» AVAILABLE RECORDS
+ + + +
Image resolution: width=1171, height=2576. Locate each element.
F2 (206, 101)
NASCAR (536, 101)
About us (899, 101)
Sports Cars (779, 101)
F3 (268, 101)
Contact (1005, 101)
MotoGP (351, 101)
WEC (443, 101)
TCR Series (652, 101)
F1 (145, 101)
+ + + +
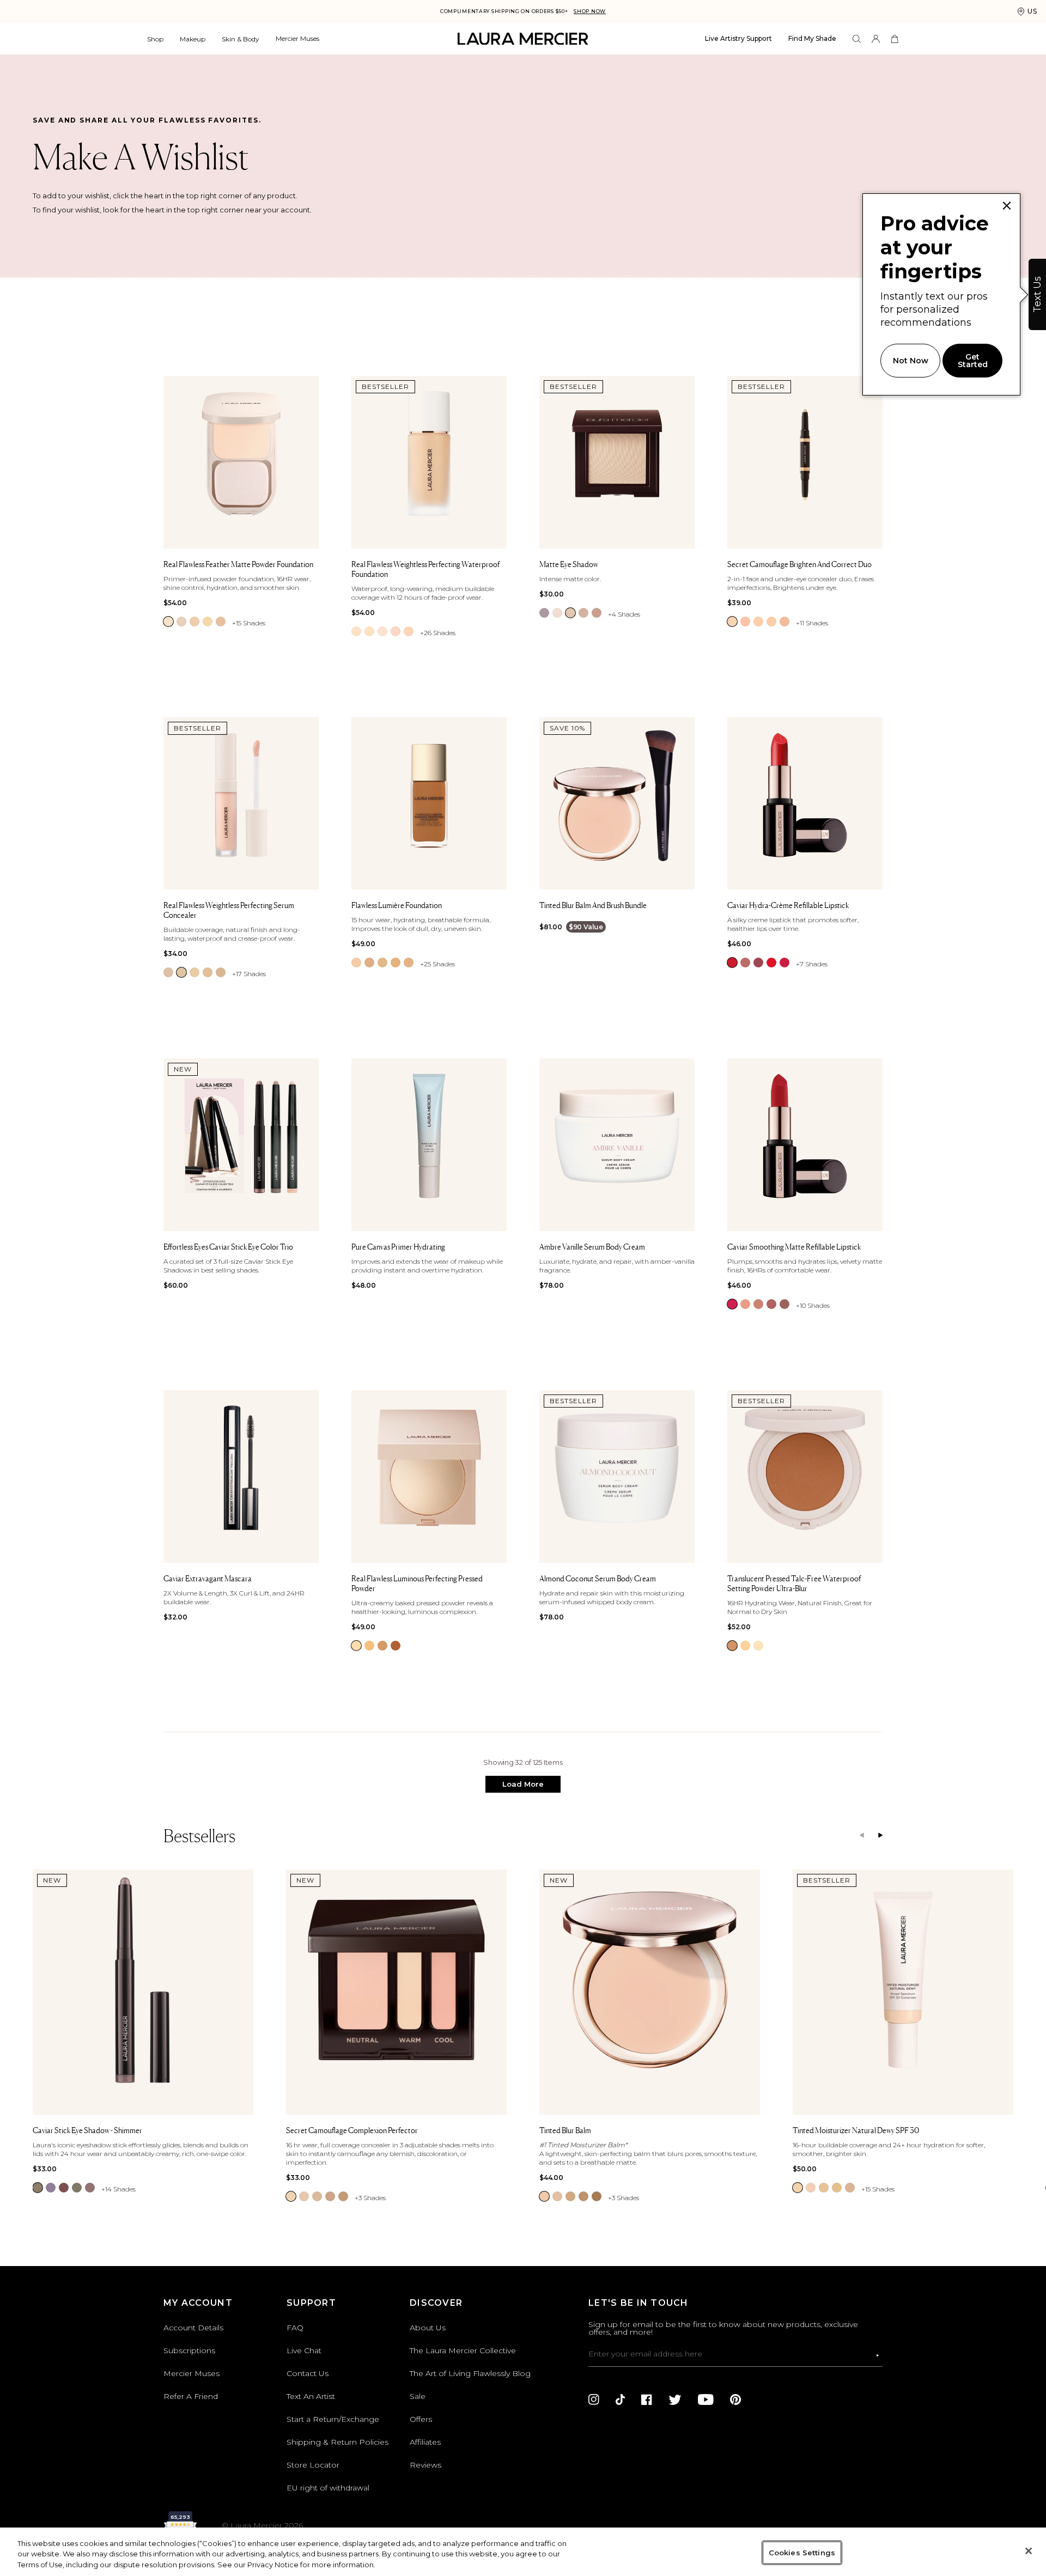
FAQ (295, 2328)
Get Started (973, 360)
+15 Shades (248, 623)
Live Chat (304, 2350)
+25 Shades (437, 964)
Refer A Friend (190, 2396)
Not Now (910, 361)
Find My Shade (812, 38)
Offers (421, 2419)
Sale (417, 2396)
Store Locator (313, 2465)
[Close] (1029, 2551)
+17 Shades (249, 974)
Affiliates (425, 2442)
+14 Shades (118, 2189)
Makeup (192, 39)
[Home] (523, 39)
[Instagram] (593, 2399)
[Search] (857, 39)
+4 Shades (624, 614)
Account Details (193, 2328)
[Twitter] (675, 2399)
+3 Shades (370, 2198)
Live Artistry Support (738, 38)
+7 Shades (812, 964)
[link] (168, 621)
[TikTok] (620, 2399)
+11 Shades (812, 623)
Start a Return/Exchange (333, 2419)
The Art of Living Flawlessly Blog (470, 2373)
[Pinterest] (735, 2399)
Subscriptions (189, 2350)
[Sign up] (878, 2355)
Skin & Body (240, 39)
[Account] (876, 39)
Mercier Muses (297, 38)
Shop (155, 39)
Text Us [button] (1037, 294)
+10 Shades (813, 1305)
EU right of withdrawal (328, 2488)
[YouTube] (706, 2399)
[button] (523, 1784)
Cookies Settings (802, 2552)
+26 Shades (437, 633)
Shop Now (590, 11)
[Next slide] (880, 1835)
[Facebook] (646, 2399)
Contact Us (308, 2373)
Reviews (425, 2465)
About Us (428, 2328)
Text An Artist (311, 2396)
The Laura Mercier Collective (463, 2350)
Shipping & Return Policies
+ + + +
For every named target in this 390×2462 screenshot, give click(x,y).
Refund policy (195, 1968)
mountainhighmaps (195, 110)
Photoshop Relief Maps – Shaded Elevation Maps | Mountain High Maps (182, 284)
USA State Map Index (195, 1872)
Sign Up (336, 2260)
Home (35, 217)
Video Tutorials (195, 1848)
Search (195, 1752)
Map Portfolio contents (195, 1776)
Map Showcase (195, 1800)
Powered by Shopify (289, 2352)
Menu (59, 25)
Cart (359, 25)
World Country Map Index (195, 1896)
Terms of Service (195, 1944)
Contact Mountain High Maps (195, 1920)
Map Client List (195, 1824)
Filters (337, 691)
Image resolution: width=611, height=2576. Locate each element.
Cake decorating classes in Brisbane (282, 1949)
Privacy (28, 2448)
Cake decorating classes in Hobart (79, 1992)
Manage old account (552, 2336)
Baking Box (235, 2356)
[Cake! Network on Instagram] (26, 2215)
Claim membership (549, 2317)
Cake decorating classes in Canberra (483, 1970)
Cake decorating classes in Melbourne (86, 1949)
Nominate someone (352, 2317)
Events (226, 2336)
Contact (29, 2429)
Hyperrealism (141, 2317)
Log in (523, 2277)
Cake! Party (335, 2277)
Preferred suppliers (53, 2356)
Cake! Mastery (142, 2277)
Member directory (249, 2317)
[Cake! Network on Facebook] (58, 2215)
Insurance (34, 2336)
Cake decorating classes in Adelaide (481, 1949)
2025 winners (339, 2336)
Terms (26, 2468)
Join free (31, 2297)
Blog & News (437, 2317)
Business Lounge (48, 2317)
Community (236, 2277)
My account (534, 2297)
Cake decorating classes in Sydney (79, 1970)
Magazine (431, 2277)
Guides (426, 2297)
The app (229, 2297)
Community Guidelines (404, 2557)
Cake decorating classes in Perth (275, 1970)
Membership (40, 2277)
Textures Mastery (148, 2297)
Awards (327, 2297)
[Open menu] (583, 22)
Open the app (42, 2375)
+ + + +
All lines in the listing above from the line containing "For every named" to the line containing "Open the app (42, 2375)", inclusive, should be retyped exactly; no other lines should appear.

» ANSWER TO THE PROBLEM
For every named target in this 390×2462 screenshot, give click(x,y).
Refund policy (195, 1968)
mountainhighmaps (195, 110)
Photoshop Relief Maps – Shaded Elevation Maps | Mountain High Maps (182, 284)
USA State Map Index (195, 1872)
Sign Up (336, 2260)
Home (35, 217)
Video Tutorials (195, 1848)
Search (195, 1752)
Map Portfolio contents (195, 1776)
Map Showcase (195, 1800)
Powered by Shopify (289, 2352)
Menu (59, 25)
Cart (359, 25)
World Country Map Index (195, 1896)
Terms of Service (195, 1944)
Contact Mountain High Maps (195, 1920)
Map Client List (195, 1824)
Filters (337, 691)
Image resolution: width=611, height=2576. Locate each element.
Cake decorating classes in Brisbane (282, 1949)
Privacy (28, 2448)
Cake decorating classes in Hobart (79, 1992)
Manage old account (552, 2336)
Baking Box (235, 2356)
[Cake! Network on Instagram] (26, 2215)
Claim membership (549, 2317)
Cake decorating classes in Canberra (483, 1970)
Cake decorating classes in Melbourne (86, 1949)
Nominate someone (352, 2317)
Events (226, 2336)
Contact (29, 2429)
Hyperrealism (141, 2317)
Log in (523, 2277)
Cake! Party (335, 2277)
Preferred suppliers (53, 2356)
Cake! Mastery (142, 2277)
Member directory (249, 2317)
[Cake! Network on Facebook] (58, 2215)
Insurance (34, 2336)
Cake decorating classes in Adelaide (481, 1949)
2025 winners (339, 2336)
Terms (26, 2468)
Join free (31, 2297)
Blog & News (437, 2317)
Business Lounge (48, 2317)
Community (236, 2277)
My account (534, 2297)
Cake decorating classes in Sydney (79, 1970)
Magazine (431, 2277)
Guides (426, 2297)
The app (229, 2297)
Community Guidelines (404, 2557)
Cake decorating classes in Perth (275, 1970)
Membership (40, 2277)
Textures Mastery (148, 2297)
Awards (327, 2297)
[Open menu] (583, 22)
Open the app (42, 2375)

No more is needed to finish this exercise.